— START OF Selected excerpt —
Another circumstance was calculated to destroy confidence in the fidelity, or at least the energy of those in New York, whose duty it was to protect the interests of the heirs. The defendant admits in his answer, and the proof shows the same fact, that he represented to the complainant that the executors had neglected to employ counsel, to assist in establishing the will, and that, for the want of counsel, all was in danger of being lost. Both of the executors swear that they had employed Mr. Cutting for that purpose, and he swears to the same fact, and that, in pursuance of such retainer, he did attend to it, and that it was not till during the progress of the suit that he was first introduced to the defendant.
— END OF Selected excerpt —
— START OF Material —
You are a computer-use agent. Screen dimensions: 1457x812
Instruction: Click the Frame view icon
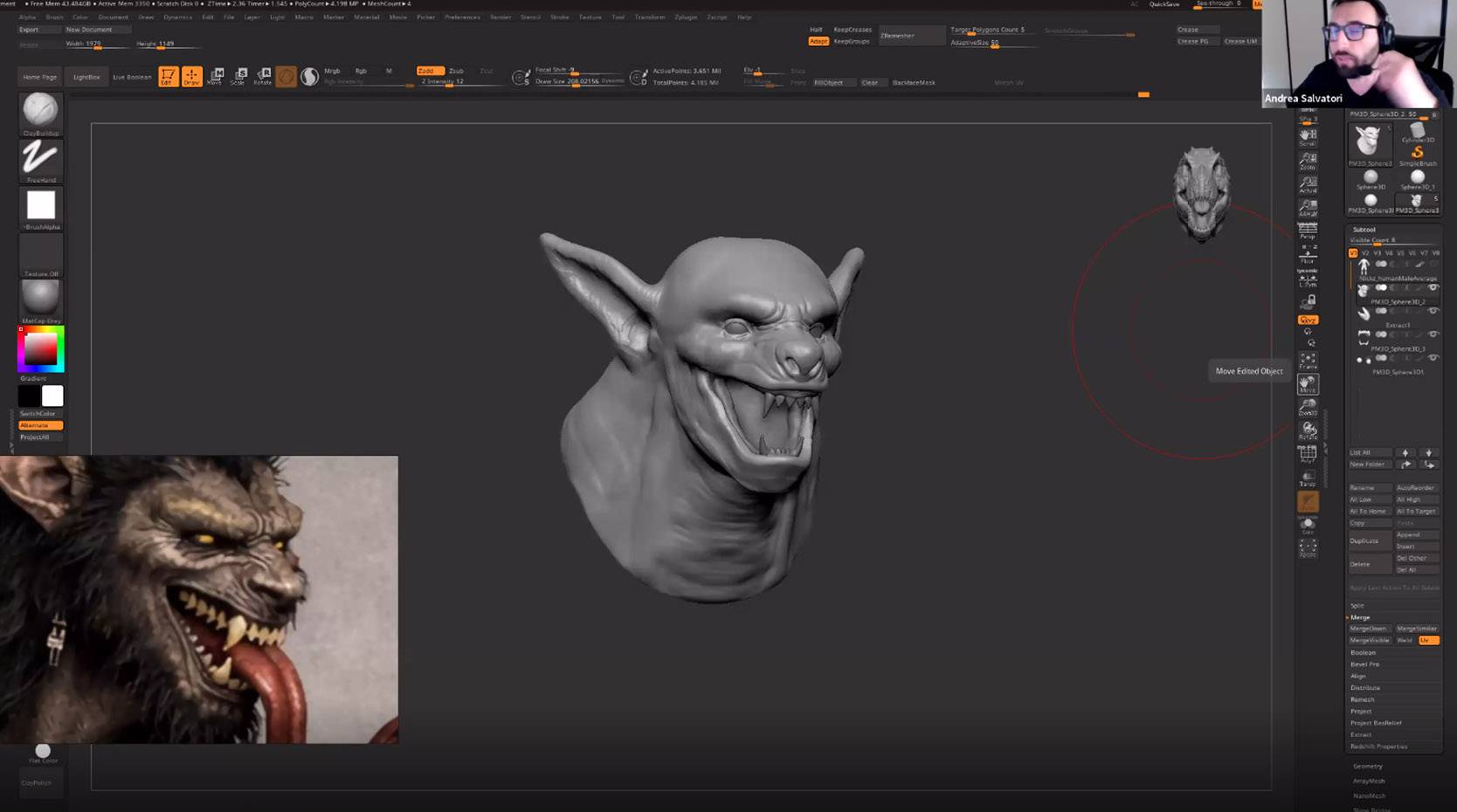click(1308, 360)
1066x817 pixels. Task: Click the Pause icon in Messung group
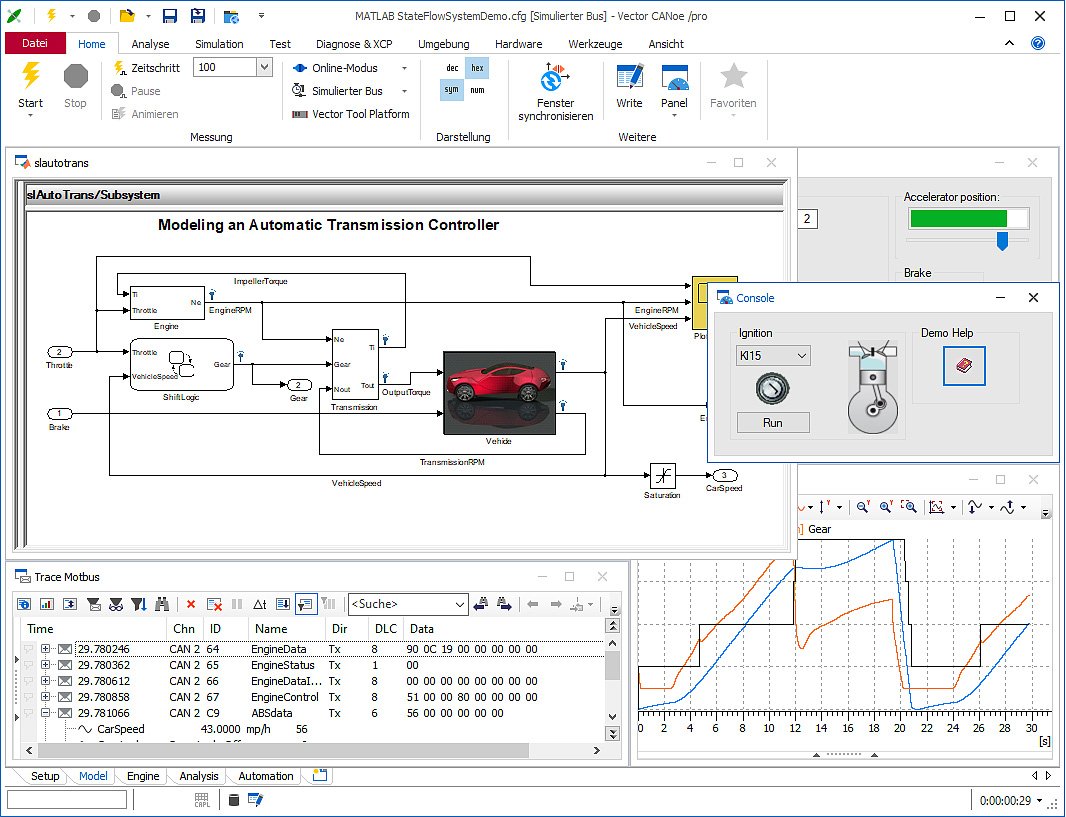[120, 91]
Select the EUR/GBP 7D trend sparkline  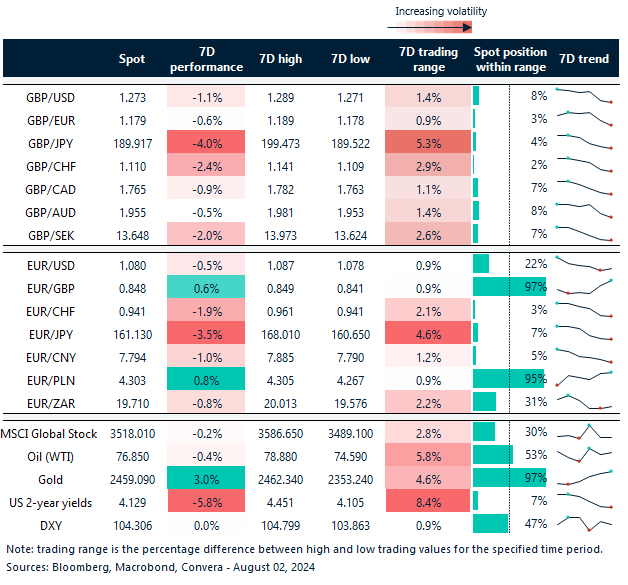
— END OF Material —
Actions to take:
A - Copy the passage about the executors and their counsel word for word, starting at "Another circumstance was" and ending at "to the defendant.".
B - Write what comes next in the passage about the executors and their counsel, beginning right after its last sentence.
Nothing in the data is needed here.

Responses to the tasks:
A -
Another circumstance was calculated to destroy confidence in the fidelity, or at least the energy of those in New York, whose duty it was to protect the interests of the heirs. The defendant admits in his answer, and the proof shows the same fact, that he represented to the complainant that the executors had neglected to employ counsel, to assist in establishing the will, and that, for the want of counsel, all was in danger of being lost. Both of the executors swear that they had employed Mr. Cutting for that purpose, and he swears to the same fact, and that, in pursuance of such retainer, he did attend to it, and that it was not till during the progress of the suit that he was first introduced to the defendant.

B -
There is another matter, which must have been within the knowledge of the defendant, which he did not explain, and which would have had an important influence in determining the value of the estate about to be sold. It appears, that by the laws of New York, where a husband dies intestate, leaving an estate of a certain value, and the defendant was advised that the estate was of the required value, the widow is entitled to two thousand dollars in the first instance, and also to one half of the remainder of the estate. Knowing, or having reason to believe, that this estate was of that value, he must have been aware that Mrs. Piggot’s heirs would be entitled to from eight to nine thousand dollars, in case they failed in establishing the will. It cannot, with a show of probability, be assumed, that the defendant was ignorant of that provision of the New York statute of descents, when wTe remember that he had employed able counsel, as he tells us, for the purpose of advising and assisting him in establishing the will and in relation to the estate. Nor does he anywhere pretend that he was ignorant of it at that time. Here, then, was a fact of real magnitude, as connected with the pending litigation, which was so much dwelt upon by the defendant during the negotiation, and of which he wholly neglected to advise the complainant, a concealment of itself sufficient, under the circumstances, to stamp the transaction with the stern disapprobation of a court of equity.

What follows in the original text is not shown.